Richard Biener <rguent...@suse.de> writes:
> niter analysis uses multiple_of_p which currently assumes
> operations like MULT_EXPR do not wrap.  We've got to rely on this
> for optimizing size expressions like those in DECL_SIZE and those
> generally use unsigned arithmetic with no indication that they
> are not expected to wrap.  To preserve that the following adds
> a parameter to multiple_of_p, defaulted to true, indicating that
> the TOP expression is not expected to wrap for outer computations
> in TYPE.  This mostly follows a patch proposed by Bin last year
> with the conversion behavior added.
>
> Applying to all users the new effect is that upon type conversions
> in the TOP expression the behavior will switch to honor
> TYPE_OVERFLOW_UNDEFINED for the converted sub-expressions.
>
> The patch also changes the occurance in niter analysis that we
> know is problematic and we have testcases for to pass false
> to multiple_of_p.  The patch also contains a change to the
> PR72817 fix from Bin to avoid regressing gcc.dg/tree-ssa/loop-42.c.
>
> The intent for stage1 is to introduce a size_multiple_of_p and
> internalize the added parameter so all multiple_of_p users will
> honor TYPE_OVERFLOW_UNDEFINED and users dealing with size expressions
> need to be switched to size_multiple_of_p.
>
> Boostrapped and tested on x86_64-unknown-linux-gnu.
>
> OK?
>
> Thanks,
> Richard.
>
> 2022-01-26  Richard Biener  <rguent...@suse.de>
>
>       PR tree-optimization/100499
>       * fold-const.h (multiple_of_p): Add nowrap parameter, defaulted
>       to true.
>       * fold-const.cc (multiple_of_p): Likewise.  Honor it for
>       MULT_EXPR, PLUS_EXPR and MINUS_EXPR and pass it along,
>       switching to false for conversions.

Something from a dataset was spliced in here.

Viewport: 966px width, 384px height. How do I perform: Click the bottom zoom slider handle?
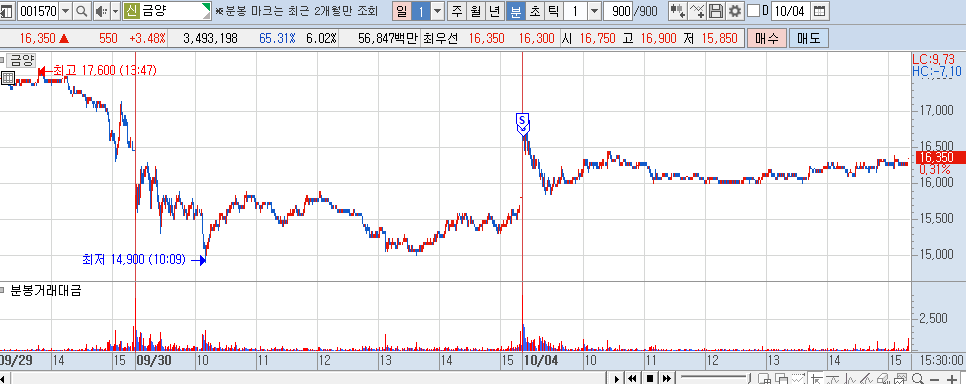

>       * tree-ssa-loop-niter.cc (number_of_iterations_ne): Do not
>       claim the outermost expression does not wrap when calling
>       multiple_of_p.  Refactor the check done to check the
>       original IV, avoiding a bias that might wrap.
>
>       * gcc.dg/torture/pr100499-1.c: New testcase.
>       * gcc.dg/torture/pr100499-2.c: Likewise.
>       * gcc.dg/torture/pr100499-3.c: Likewise.

LGTM FWIW, but…

> Co-authored-by: Bin Cheng  <bin.ch...@linux.alibaba.com>
> ---
>  gcc/fold-const.cc                         | 80 +++++++++++++++--------
>  gcc/fold-const.h                          |  2 +-
>  gcc/testsuite/gcc.dg/torture/pr100499-1.c | 27 ++++++++
>  gcc/testsuite/gcc.dg/torture/pr100499-2.c | 16 +++++
>  gcc/testsuite/gcc.dg/torture/pr100499-3.c | 14 ++++
>  gcc/tree-ssa-loop-niter.cc                | 52 ++++++---------
>  6 files changed, 130 insertions(+), 61 deletions(-)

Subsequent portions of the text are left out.